Set task:
Please rewrite all of the material below, substituting "middle" for "center" and leaving everything else unchanged. Omit the pictures from your answer.

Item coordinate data
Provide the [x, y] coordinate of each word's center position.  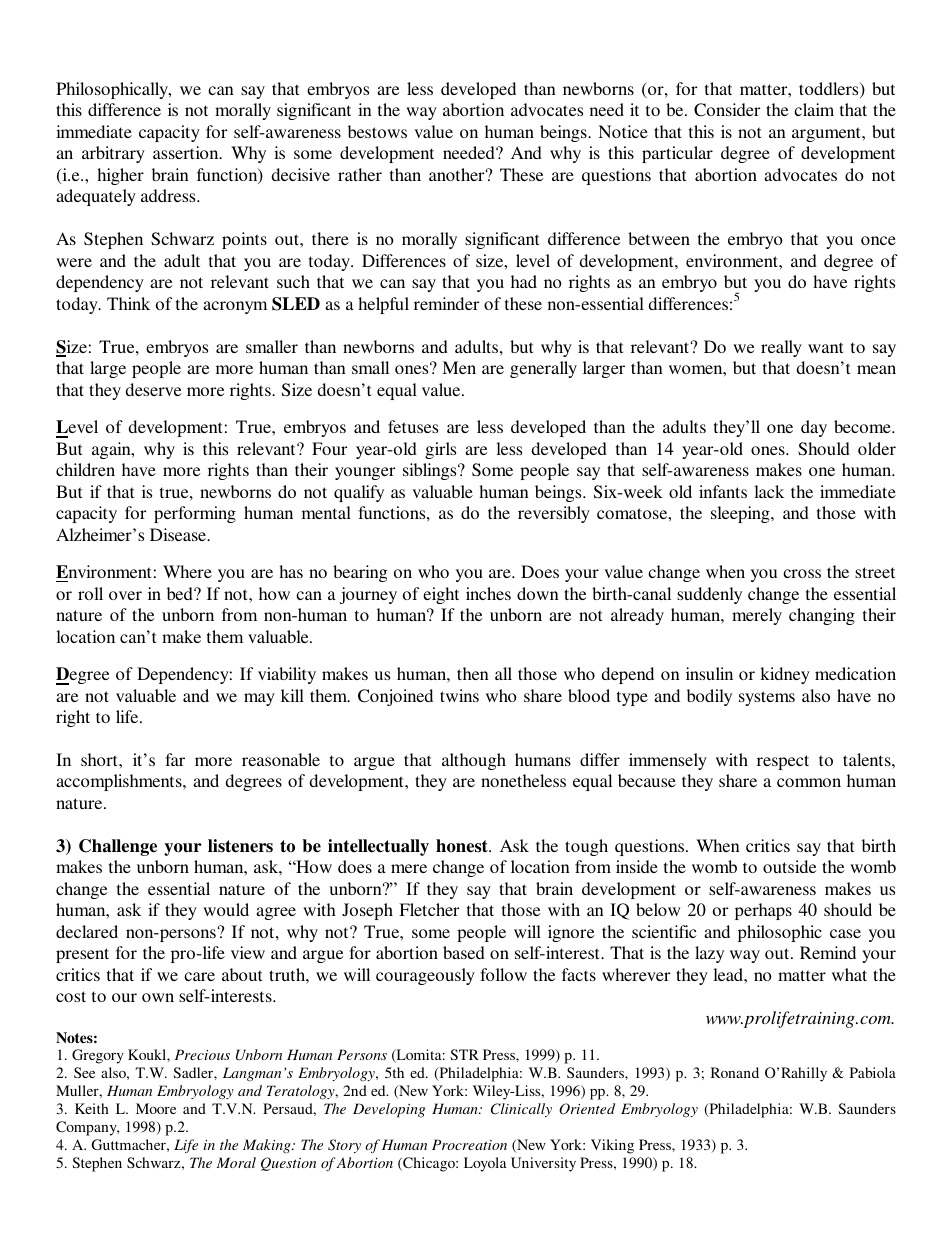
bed [181, 593]
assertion [187, 152]
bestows [377, 131]
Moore [156, 1108]
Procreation [469, 1144]
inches [488, 593]
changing [822, 616]
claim [814, 109]
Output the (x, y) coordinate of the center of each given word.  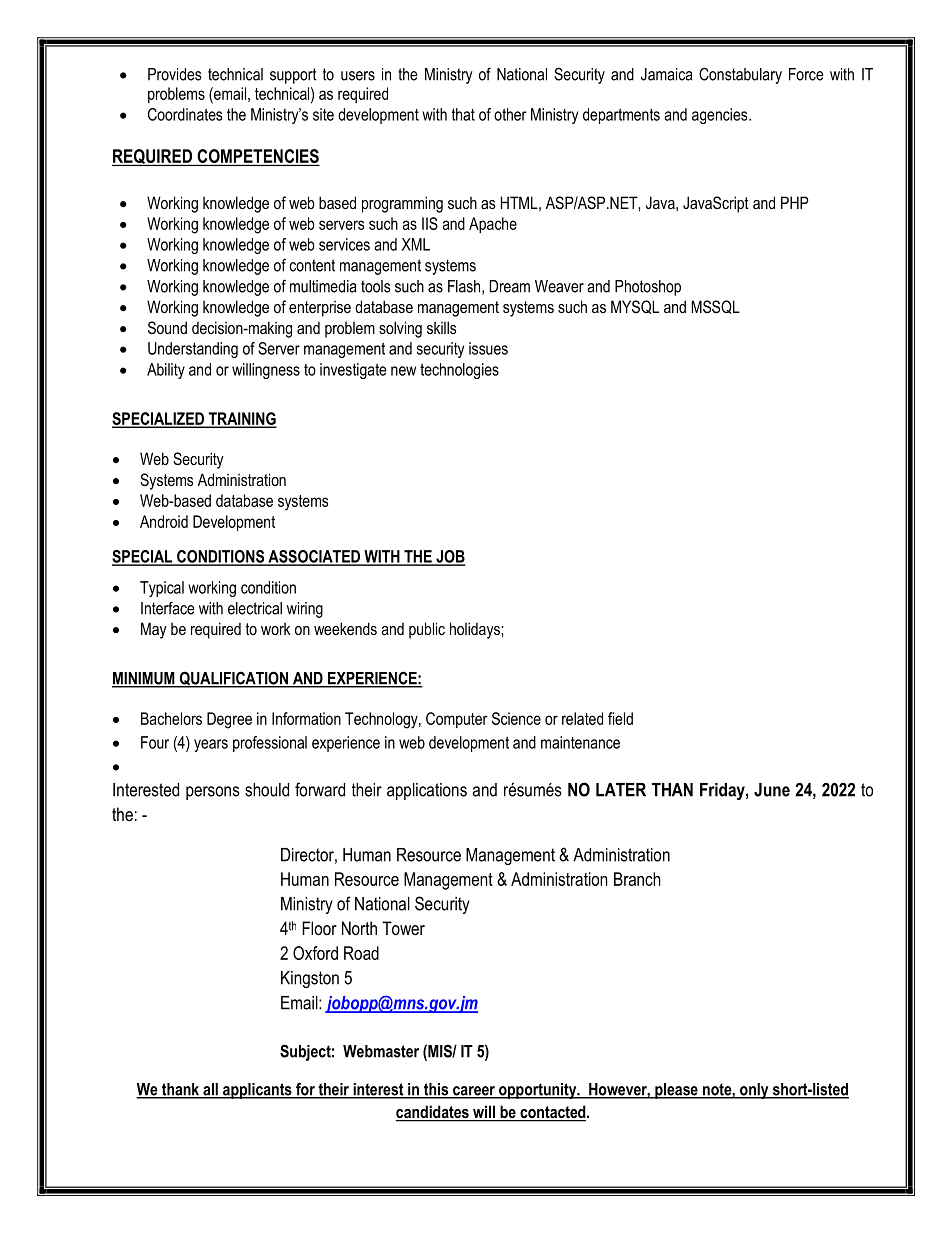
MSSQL (715, 307)
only (754, 1091)
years (211, 745)
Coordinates (185, 114)
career (474, 1092)
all (210, 1090)
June (772, 790)
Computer (457, 720)
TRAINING (241, 419)
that (463, 114)
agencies (721, 116)
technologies (459, 371)
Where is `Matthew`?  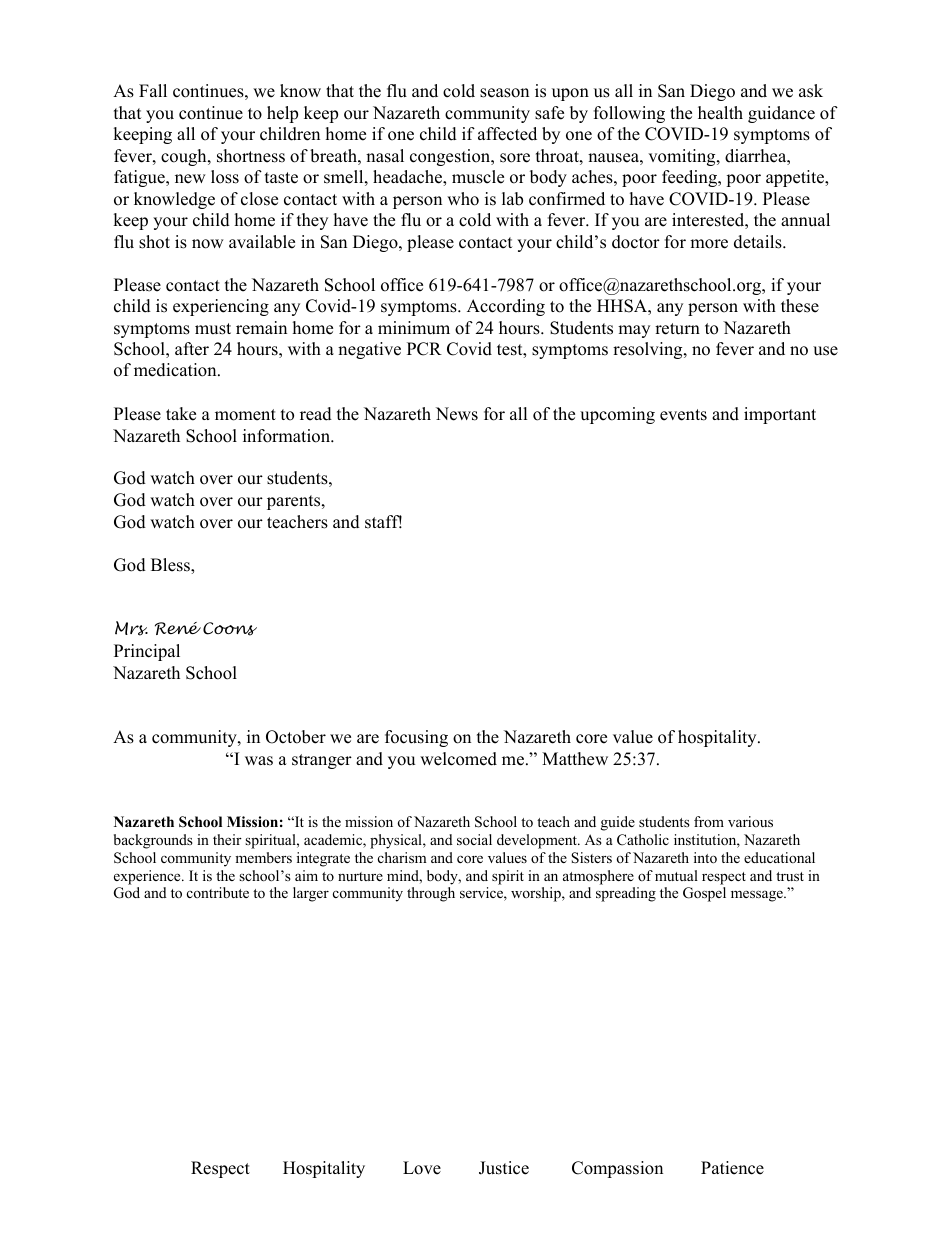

Answer for this exercise:
Provide the [x, y] coordinate of each word's middle position.  
bed [181, 593]
assertion [187, 152]
bestows [377, 131]
Moore [156, 1108]
Procreation [469, 1144]
inches [488, 593]
changing [822, 616]
claim [814, 109]
Output the (x, y) coordinate of the middle of each given word.  
MSSQL (715, 307)
only (754, 1091)
years (211, 745)
Coordinates (185, 114)
career (474, 1092)
all (210, 1090)
June (772, 790)
Computer (457, 720)
TRAINING (241, 419)
that (463, 114)
agencies (721, 116)
technologies (459, 371)
Where is `Matthew`?  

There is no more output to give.